→ **Dataset excerpts**
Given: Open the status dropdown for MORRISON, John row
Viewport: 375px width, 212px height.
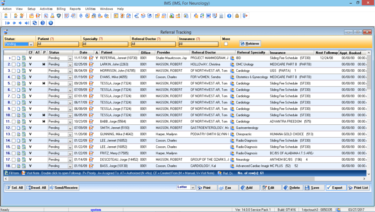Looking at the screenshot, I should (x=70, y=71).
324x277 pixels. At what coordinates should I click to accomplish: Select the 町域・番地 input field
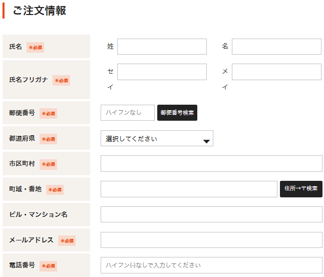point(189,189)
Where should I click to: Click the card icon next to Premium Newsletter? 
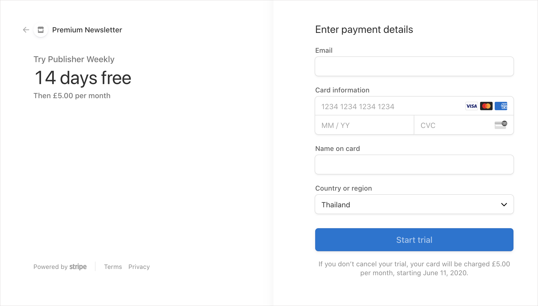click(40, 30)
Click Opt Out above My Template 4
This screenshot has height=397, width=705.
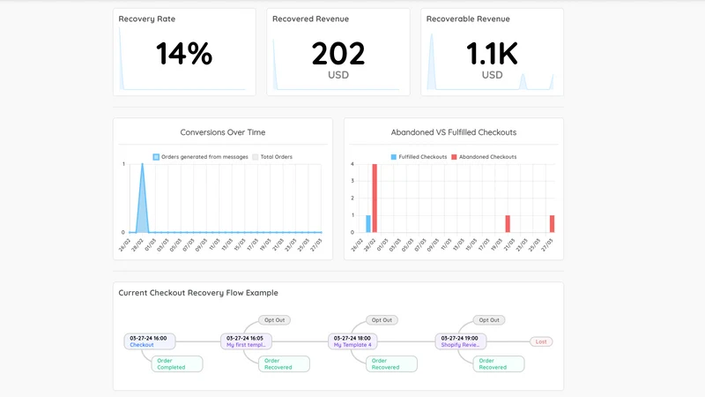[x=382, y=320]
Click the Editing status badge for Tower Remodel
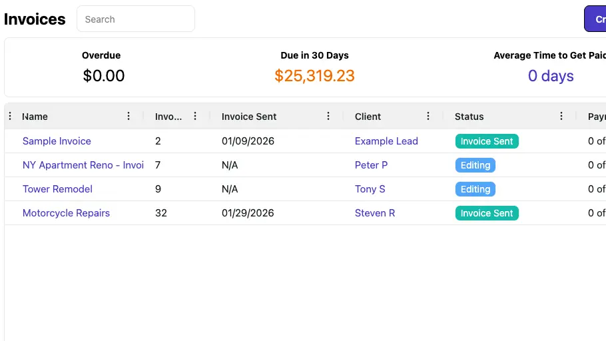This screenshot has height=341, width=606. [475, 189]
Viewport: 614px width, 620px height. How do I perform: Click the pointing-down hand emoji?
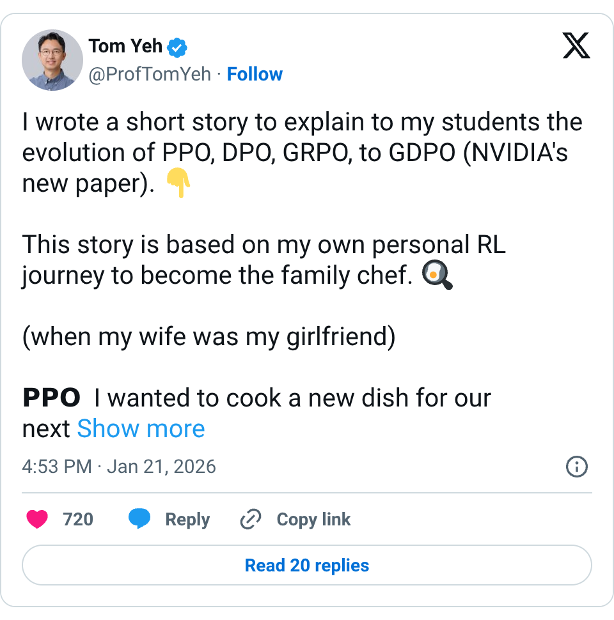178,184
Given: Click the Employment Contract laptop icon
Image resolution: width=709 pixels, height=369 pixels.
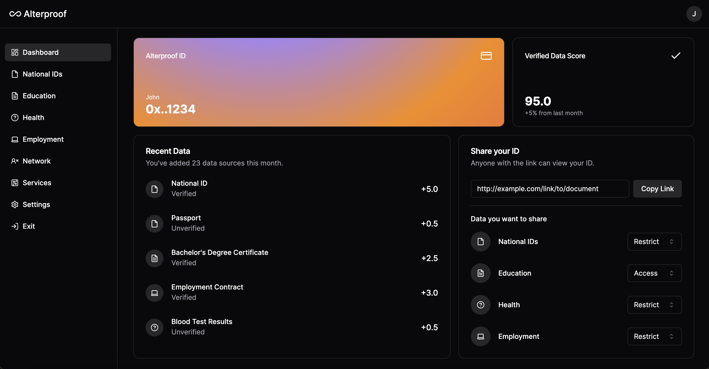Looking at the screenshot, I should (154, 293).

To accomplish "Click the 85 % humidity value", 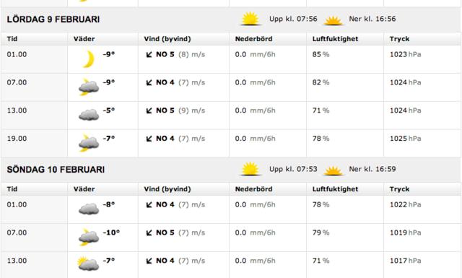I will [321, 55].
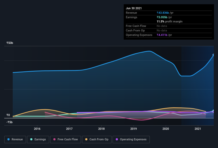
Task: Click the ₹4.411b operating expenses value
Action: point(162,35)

→ **Work instruction**
Above are the records; report each line in them that includes the word "Given".

→ **Final answer**
Given: Open the status dropdown for MORRISON, John row
Given: Click the Employment Contract laptop icon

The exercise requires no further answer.